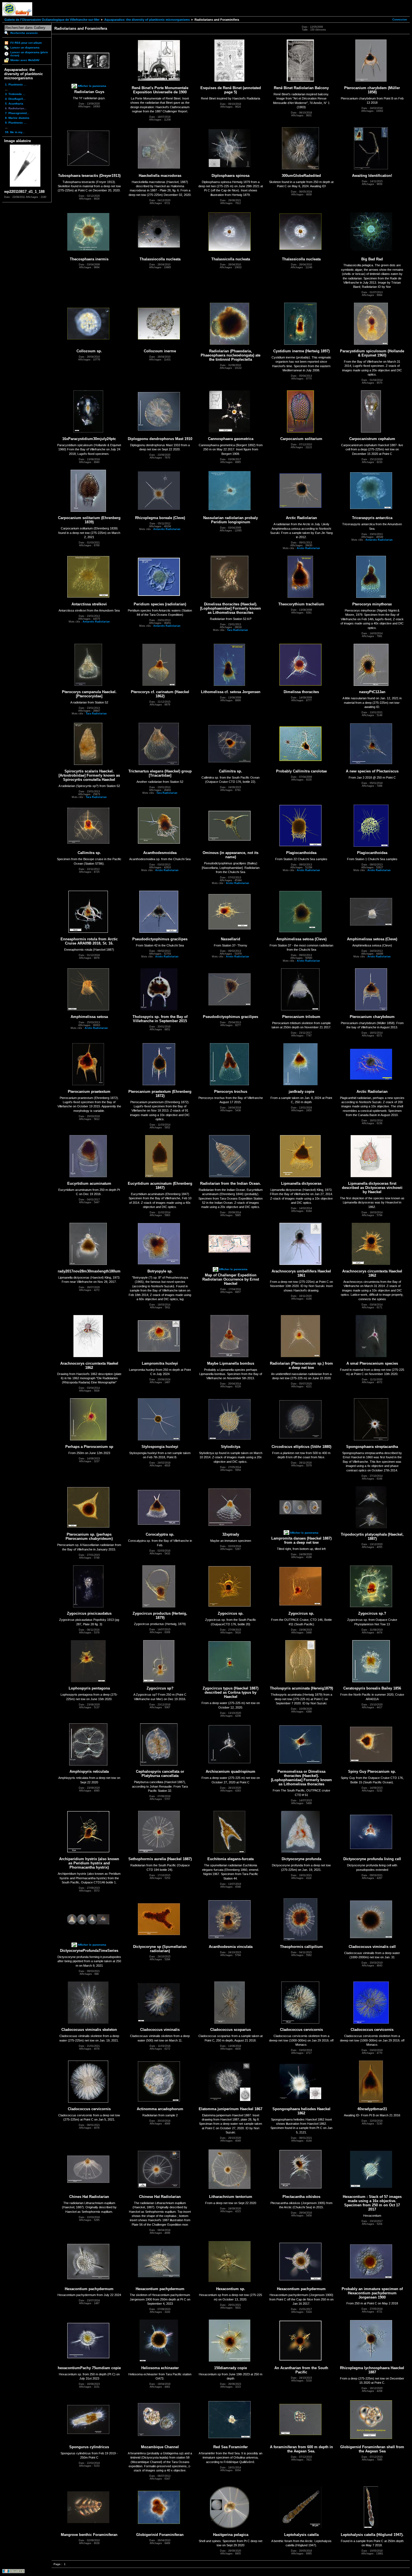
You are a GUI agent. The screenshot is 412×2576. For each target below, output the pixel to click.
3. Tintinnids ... (15, 94)
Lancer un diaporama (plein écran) (29, 54)
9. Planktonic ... (15, 122)
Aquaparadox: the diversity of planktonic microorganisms (147, 19)
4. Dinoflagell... (15, 98)
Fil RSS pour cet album (26, 42)
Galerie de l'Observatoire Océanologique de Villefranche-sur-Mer (51, 19)
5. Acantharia (14, 103)
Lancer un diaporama (25, 47)
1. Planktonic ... (15, 84)
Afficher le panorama (92, 85)
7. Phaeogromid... (17, 113)
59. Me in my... (15, 132)
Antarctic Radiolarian (166, 529)
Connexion (399, 19)
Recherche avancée (24, 32)
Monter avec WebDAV (25, 60)
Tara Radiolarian (237, 630)
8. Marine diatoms (17, 117)
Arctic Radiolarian (308, 548)
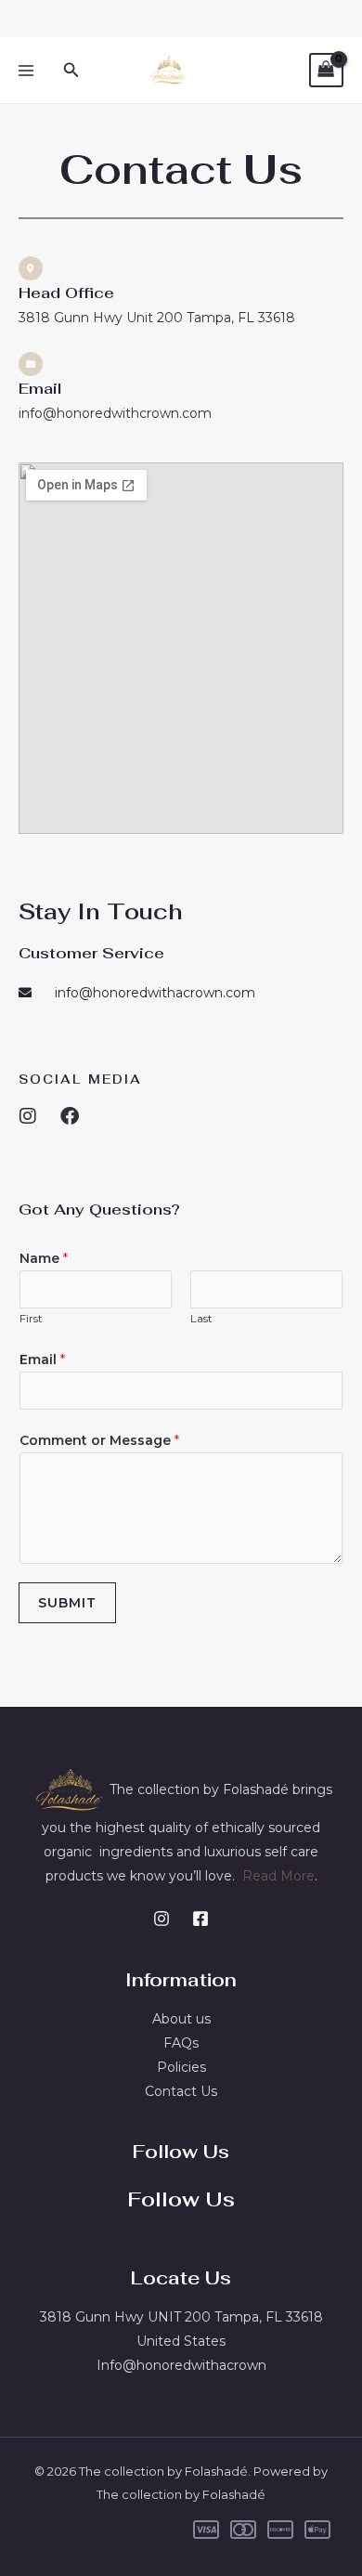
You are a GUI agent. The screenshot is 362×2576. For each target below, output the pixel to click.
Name (43, 1258)
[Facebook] (200, 1918)
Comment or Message (99, 1440)
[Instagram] (161, 1918)
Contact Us (181, 2091)
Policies (181, 2067)
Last (201, 1318)
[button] (71, 71)
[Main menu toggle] (26, 70)
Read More (278, 1875)
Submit (67, 1602)
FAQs (181, 2043)
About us (181, 2018)
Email (42, 1359)
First (31, 1318)
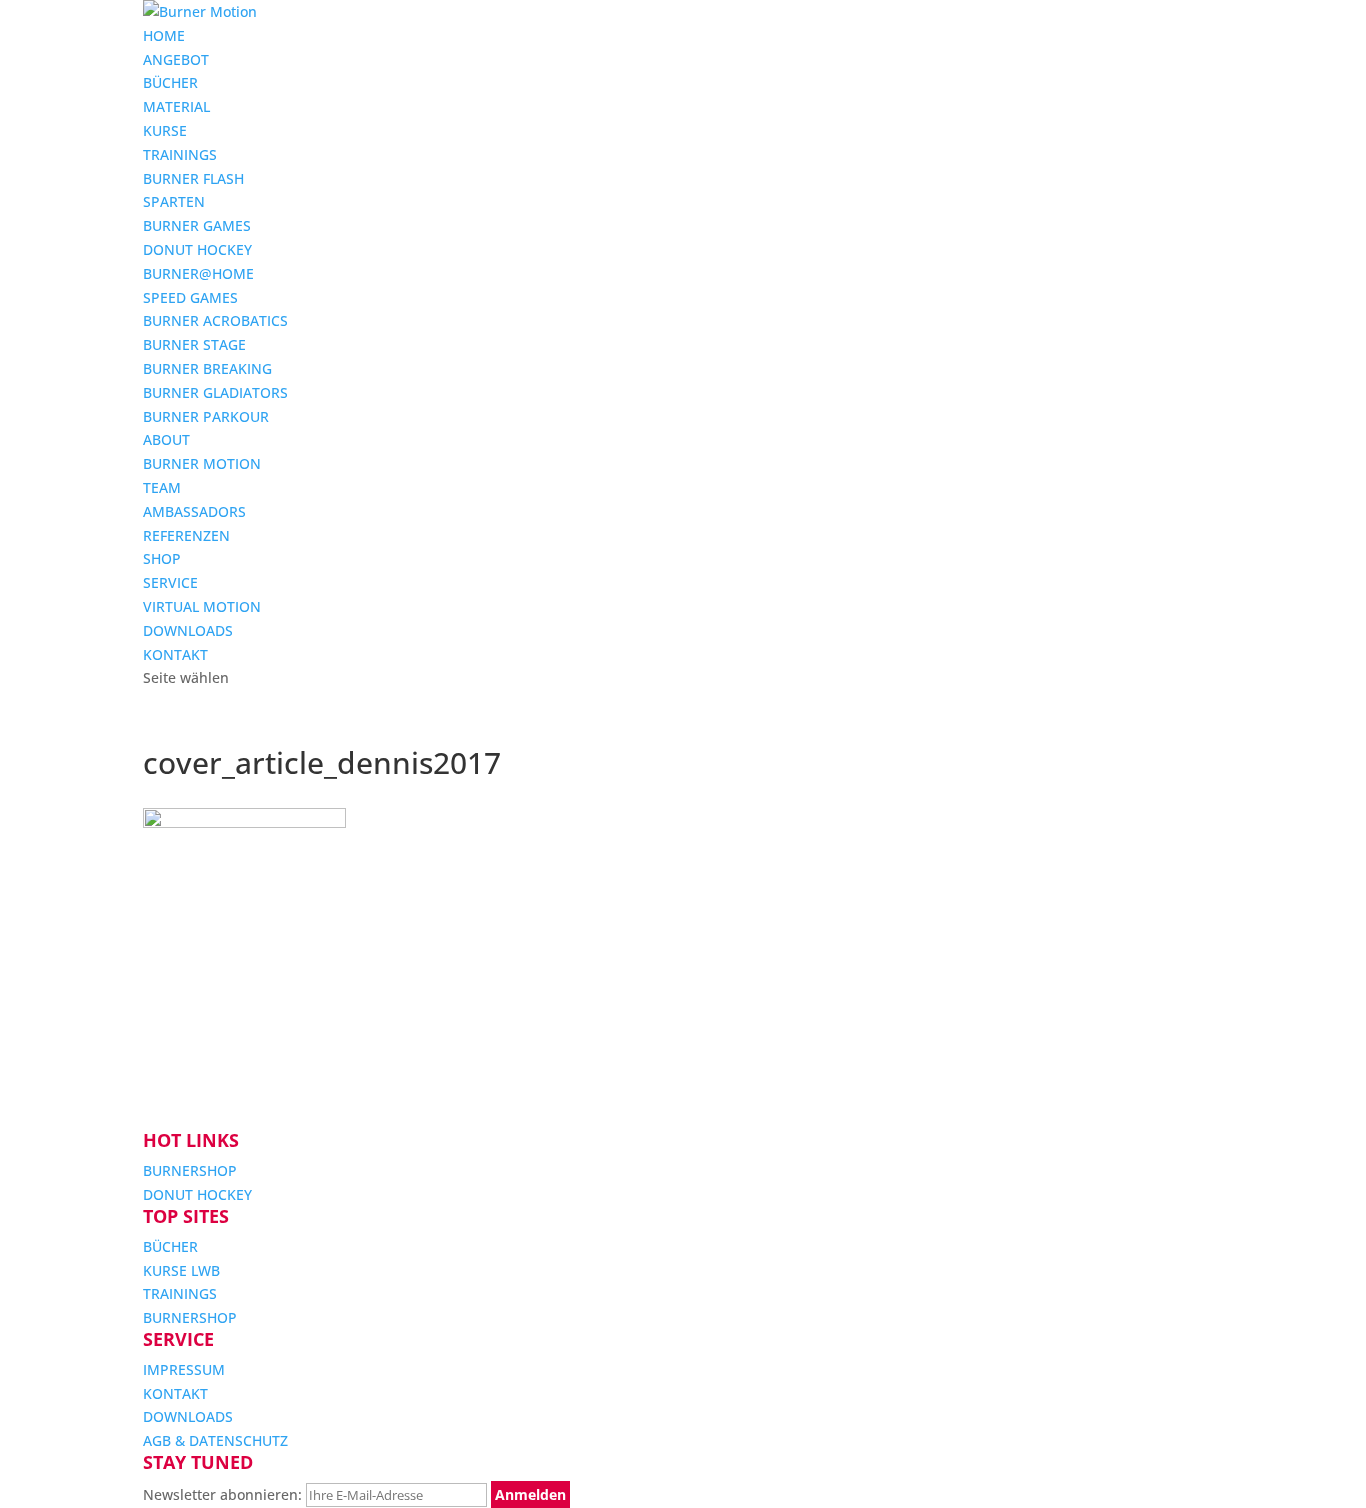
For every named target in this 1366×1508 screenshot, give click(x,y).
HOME (164, 35)
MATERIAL (176, 106)
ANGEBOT (176, 59)
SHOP (162, 558)
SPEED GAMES (190, 297)
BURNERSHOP (190, 1170)
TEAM (162, 487)
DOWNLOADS (188, 630)
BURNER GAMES (197, 225)
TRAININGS (180, 154)
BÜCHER (170, 82)
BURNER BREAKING (207, 368)
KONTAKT (175, 654)
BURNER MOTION (202, 463)
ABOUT (166, 439)
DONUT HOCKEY (197, 249)
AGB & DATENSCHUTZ (215, 1440)
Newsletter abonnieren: (224, 1494)
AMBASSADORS (194, 511)
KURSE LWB (181, 1270)
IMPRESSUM (184, 1369)
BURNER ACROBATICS (215, 320)
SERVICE (170, 582)
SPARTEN (174, 201)
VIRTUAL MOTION (202, 606)
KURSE (165, 130)
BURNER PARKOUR (206, 416)
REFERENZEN (186, 535)
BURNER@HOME (198, 273)
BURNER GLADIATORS (215, 392)
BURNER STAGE (194, 344)
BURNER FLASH (193, 178)
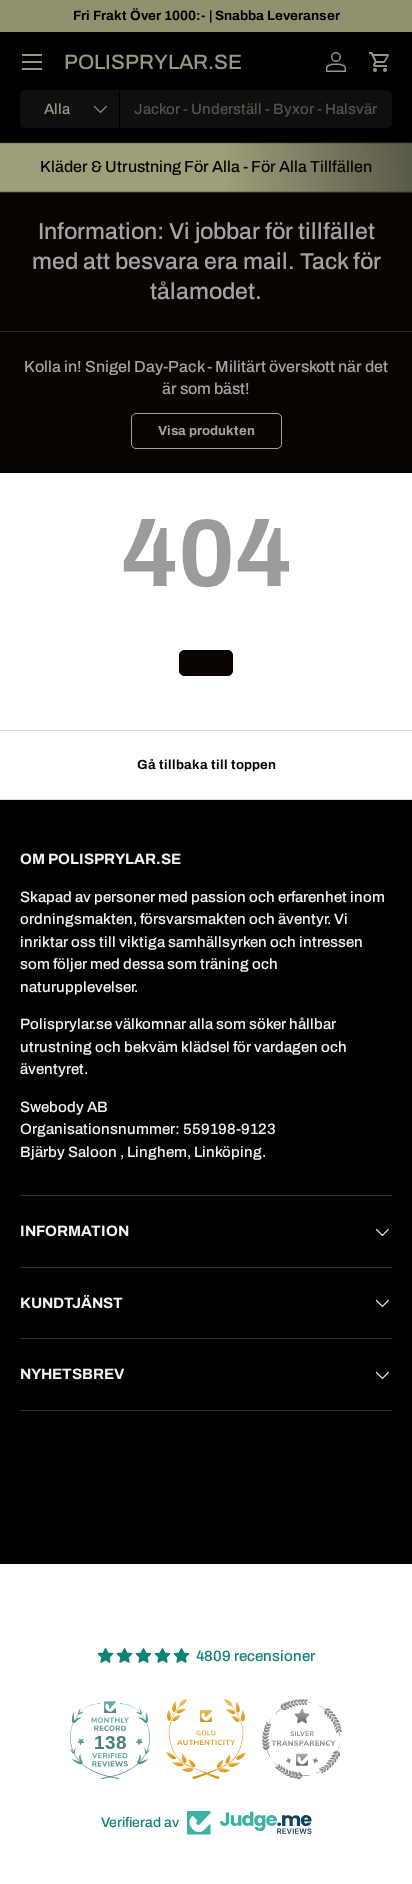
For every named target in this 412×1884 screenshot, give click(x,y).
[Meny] (32, 62)
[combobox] (206, 109)
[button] (380, 62)
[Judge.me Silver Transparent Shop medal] (302, 1739)
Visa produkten (206, 430)
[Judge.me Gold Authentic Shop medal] (206, 1739)
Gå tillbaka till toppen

**DIRECTIONS FOR THIS TASK**
Please retype only the lines from the line that holds "BURNER@HOME (198, 273)" through the end of the records, exactly as they stand, and drop every picture.

**YOUR SOLUTION**
BURNER@HOME (198, 273)
BURNER GLADIATORS (215, 392)
BURNER STAGE (194, 344)
BURNER FLASH (193, 178)
For every named target in this 412×1884 screenshot, give click(x,y).
[Meny] (32, 62)
[combobox] (206, 109)
[button] (380, 62)
[Judge.me Silver Transparent Shop medal] (302, 1739)
Visa produkten (206, 430)
[Judge.me Gold Authentic Shop medal] (206, 1739)
Gå tillbaka till toppen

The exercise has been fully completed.